In all, its a poorly designed tool with catastrophic bugs.

Then create a use case and demonstrate the error. So far, you’ve re-stated and posted elsewhere what you claim happened. Fine. But there is also such a thing as pilot error, too. Or maybe there is additional relevant data. What is clear is that for a bug report to be accepted and acted upon, it must be confirmed and validated. Go ahead.

Regardless, next time, make sure the basics are covered first. Like having a backup.

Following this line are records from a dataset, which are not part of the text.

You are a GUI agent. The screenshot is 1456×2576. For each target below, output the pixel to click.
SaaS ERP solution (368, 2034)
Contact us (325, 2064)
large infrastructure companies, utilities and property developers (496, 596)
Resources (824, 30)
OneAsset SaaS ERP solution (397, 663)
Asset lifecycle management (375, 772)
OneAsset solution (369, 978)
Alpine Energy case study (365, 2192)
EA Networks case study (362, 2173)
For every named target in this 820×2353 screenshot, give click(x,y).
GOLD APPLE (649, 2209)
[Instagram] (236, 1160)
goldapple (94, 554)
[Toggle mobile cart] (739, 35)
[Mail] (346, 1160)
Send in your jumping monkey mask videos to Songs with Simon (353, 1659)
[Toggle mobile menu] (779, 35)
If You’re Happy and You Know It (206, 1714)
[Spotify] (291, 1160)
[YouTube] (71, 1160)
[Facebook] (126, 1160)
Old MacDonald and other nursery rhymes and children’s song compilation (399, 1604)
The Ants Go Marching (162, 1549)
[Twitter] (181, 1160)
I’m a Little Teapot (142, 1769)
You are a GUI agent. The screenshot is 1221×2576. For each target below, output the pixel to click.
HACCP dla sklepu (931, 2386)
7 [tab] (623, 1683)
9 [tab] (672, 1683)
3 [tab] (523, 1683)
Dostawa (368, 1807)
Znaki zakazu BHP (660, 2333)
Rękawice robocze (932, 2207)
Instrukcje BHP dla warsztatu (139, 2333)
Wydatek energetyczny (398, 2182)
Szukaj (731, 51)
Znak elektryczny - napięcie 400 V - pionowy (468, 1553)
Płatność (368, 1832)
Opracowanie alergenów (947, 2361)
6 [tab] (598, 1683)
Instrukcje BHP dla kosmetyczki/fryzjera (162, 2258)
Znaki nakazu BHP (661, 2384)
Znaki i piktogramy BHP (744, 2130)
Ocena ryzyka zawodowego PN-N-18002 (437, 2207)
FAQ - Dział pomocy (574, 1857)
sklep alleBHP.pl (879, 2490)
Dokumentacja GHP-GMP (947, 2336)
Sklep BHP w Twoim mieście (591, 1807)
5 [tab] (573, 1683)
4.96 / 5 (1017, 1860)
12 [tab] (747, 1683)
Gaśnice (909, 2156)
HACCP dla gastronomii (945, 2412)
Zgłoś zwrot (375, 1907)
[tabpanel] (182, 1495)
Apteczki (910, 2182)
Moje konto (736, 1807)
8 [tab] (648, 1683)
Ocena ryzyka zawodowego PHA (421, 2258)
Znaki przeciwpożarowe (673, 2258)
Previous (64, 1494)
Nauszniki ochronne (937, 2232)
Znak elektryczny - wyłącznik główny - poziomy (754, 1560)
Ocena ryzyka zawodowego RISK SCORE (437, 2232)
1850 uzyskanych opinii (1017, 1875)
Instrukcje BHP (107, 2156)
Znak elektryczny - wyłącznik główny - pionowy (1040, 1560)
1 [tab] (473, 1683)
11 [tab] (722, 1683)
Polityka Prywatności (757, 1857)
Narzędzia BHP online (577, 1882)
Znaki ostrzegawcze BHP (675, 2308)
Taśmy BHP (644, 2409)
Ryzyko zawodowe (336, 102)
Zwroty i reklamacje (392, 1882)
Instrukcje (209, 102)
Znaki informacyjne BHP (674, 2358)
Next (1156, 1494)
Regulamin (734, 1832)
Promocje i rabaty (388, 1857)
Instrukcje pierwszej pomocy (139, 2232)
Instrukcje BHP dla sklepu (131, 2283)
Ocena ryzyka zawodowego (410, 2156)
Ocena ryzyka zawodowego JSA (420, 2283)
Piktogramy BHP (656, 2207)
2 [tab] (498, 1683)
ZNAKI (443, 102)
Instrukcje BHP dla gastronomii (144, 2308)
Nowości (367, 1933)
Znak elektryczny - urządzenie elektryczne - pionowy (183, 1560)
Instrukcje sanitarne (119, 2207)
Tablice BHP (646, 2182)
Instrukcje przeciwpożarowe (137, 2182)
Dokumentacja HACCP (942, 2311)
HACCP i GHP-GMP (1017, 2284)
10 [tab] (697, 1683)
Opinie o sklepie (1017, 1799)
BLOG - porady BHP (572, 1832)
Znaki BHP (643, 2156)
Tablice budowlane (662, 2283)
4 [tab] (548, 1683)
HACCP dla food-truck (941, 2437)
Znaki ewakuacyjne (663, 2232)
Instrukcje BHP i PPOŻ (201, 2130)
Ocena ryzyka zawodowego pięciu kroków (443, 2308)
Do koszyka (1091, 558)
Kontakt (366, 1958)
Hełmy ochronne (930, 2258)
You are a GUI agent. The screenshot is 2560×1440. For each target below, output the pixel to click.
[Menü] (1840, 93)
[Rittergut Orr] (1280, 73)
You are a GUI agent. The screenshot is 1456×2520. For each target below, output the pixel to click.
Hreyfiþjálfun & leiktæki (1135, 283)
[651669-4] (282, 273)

Now . . . back to that cocktail.

I am quite sure its a bug and easy to reproduce. In fact, if I had spare winxp installs (!!) I would reproduce it myself. BTW, there is no error the part of the “pilot” in this case since all the user is doing is following basic steps of a GUI-based config tool. In any case, I think I have already explained why there is no excuse for destroying a partition’s data and ability to boot. Its odd that some users are so quick to blame it on user error without thinking twice about what the tool should have done. Anyway, it seems reporting a bug is the final step.